## [Text excerpt]
_ _ _ _

"Prosecuting and raiding medical marijuana users," he said in the summer of 2007, is "really not a good use of Justice Department resources." Later he extended that statement to include medical marijuana growers and promised that "I'm not going to be using Justice Department resources to try to circumvent state laws on this issue." Early in his administration, Obama's attorney general, Eric Holder, reiterated these points.
The Drug Enforcement Administration apparently didn't get the message.
Two weeks ago, DEA agents busted a medical marijuana grower in Highlands Ranch, Colo. After the raid, Jeffrey Sweetin, the special agent in charge of the DEA's Denver office, declared: "It's still a violation of federal law. It's not medicine. We're still going to continue to investigate and arrest people." Last week the DEA raided a medical marijuana dispensary in Culver City, Calif.
These busts were the latest in a series of DEA raids that have violated President Obama's campaign promise to stop interfering with medical marijuana laws, which 14 states and the District of Columbia have enacted.
The Obama administration's failure to deliver on his promise is due not only to resistance from hard-liners like Sweetin but also to its own mixed signals.

_ _ _ _

## [Dataset content]
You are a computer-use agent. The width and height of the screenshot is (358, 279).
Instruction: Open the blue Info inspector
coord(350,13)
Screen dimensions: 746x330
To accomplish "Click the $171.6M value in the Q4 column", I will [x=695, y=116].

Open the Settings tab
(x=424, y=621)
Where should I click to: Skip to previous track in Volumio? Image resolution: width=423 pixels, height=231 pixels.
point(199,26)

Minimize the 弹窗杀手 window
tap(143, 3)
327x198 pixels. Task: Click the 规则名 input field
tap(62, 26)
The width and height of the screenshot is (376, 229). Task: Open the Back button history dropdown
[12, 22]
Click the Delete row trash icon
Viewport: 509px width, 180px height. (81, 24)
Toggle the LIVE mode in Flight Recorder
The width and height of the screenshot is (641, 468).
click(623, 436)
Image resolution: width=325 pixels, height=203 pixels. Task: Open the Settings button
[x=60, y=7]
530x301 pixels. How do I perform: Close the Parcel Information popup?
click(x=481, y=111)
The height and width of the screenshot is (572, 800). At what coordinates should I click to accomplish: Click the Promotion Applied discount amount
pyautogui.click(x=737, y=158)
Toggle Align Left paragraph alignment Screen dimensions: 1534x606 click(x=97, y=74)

_ _ _ _

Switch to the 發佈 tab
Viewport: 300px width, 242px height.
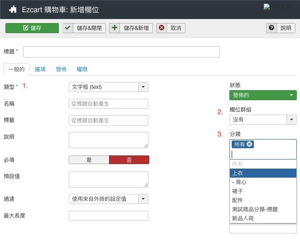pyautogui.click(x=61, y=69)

_ _ _ _

## [Action item]
Translate this sentence from the passage on medical marijuana raids into Spanish: "The Drug Enforcement Administration apparently didn't get the message."

## [Task answer]
Al parecer, la Administración para el Control de Drogas no captó el mensaje.